吳伯宗,山西稷山人。早喪父母,二弟幼,與相依。居數年,先後皆失之。伯宗求弟遍遠近,久之,得季弟京師,為高氏仆。高氏遇之厚,曰:“吾為子善撫,子求得仲弟,與之俱歸。”又久之,伯宗得仲弟訊息,在寧古塔,乃躬往蹤跡之。仲弟屬將軍部,投牒訟焉。庭質,辭未畢,伯宗忽躍起,主者怒,撲之,血被面。伯宗徐曰:“民非敢與抗,適見略吾弟者,奴吾弟者,皆法所不宥,顧美衣帽,平立官側。民兄弟良家子,為奸人誘掠,萬里投命,官不明其冤,乃視若罪囚,使跪而聽命,民是以不服。”主者悟,白將軍,歸其仲弟。時正冬,兄弟相扶行冰雪中,至京師,與季弟同歸。

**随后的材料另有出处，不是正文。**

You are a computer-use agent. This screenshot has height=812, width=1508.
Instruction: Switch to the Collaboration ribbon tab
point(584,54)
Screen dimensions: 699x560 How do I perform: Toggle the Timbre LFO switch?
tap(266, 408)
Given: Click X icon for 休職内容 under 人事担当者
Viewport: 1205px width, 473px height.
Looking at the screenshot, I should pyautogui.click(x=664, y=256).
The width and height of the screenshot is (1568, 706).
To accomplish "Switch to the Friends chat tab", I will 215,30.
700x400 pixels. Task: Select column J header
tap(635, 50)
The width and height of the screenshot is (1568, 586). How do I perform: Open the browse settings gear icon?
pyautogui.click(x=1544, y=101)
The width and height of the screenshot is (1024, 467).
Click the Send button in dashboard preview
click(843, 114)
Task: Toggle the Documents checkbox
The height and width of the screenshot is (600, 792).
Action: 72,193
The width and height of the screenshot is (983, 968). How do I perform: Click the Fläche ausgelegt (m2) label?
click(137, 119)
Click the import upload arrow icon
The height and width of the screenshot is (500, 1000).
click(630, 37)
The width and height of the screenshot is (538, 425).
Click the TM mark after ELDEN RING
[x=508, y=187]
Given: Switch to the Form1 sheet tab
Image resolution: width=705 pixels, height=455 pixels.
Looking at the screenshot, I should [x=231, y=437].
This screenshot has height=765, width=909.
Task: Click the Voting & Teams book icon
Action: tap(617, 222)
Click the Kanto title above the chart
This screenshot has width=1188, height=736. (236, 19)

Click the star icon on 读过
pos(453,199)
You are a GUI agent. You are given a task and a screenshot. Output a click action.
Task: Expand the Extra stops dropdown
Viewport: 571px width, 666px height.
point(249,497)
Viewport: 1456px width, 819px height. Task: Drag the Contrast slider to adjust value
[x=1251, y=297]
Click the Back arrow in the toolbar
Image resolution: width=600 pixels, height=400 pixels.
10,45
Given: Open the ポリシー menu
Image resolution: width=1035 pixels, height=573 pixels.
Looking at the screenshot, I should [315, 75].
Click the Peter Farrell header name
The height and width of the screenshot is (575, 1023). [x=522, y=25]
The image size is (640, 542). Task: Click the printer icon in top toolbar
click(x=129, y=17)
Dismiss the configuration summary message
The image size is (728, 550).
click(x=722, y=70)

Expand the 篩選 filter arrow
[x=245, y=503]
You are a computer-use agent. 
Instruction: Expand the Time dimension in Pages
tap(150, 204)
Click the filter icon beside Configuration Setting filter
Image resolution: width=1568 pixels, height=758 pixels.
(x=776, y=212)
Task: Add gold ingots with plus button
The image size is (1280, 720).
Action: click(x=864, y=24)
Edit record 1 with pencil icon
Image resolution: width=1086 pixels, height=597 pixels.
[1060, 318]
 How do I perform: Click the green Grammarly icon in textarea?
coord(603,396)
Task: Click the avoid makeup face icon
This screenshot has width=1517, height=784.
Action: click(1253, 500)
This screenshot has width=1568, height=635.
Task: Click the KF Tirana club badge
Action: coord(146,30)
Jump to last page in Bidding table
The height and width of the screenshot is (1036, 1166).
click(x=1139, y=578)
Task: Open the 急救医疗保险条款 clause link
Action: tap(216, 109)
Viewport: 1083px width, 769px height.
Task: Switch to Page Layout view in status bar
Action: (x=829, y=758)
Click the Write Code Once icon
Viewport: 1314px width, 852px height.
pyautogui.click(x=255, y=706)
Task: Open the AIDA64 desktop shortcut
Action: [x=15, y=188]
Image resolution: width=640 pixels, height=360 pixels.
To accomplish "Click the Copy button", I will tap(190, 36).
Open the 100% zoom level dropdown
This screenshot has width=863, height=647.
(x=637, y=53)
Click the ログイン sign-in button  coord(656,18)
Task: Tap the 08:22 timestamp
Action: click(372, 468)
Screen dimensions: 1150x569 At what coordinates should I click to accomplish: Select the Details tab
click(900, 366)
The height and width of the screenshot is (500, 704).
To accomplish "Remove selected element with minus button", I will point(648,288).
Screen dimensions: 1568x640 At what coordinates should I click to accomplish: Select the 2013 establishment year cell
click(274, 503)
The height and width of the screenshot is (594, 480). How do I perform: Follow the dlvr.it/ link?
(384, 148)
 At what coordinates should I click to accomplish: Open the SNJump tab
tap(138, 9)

錢天潤,江蘇宜興人。少孤,為人傭耕,得錢必奉母。母死,以奉其兄。有女弟嫁而寡,甥二,方幼,天潤往視之。女弟泣言:“夫死子幼,不知所以為計。”天潤問其意,女弟言:“原守節,第苦貧。”天潤曰:“妹無憂!吾助汝。”遂為女弟耕以給食。三年,女弟死,撫二甥,畢姻娶。
蕭良昌,湖南邵陽人。家貧,貿漆,事父孝。兄弟四,良昌其少季。析居,伯、仲、叔皆有一子,伯、仲早卒,叔攜其子出遊,良昌召伯、仲子與同居,率之貿荊、襄間。家漸起,始娶婦。歲除,具酒奉父,父語良昌曰:“兒能撫存孤侄甚善,顧安得汝叔兄父子復還耶?”良昌跪白父曰;“兒欲行求久矣。”明歲遂行。時傳叔兄在雲南,良昌行六閱月,貲且盡,途窮哭泣,目盡腫。晨行至一村,遇曉汲者,則叔兄子也,乃與見叔兄,偕歸,父乃大慰。年八十餘,乃為諸子析居,厚兄子而薄其子,其子亦受之無間言。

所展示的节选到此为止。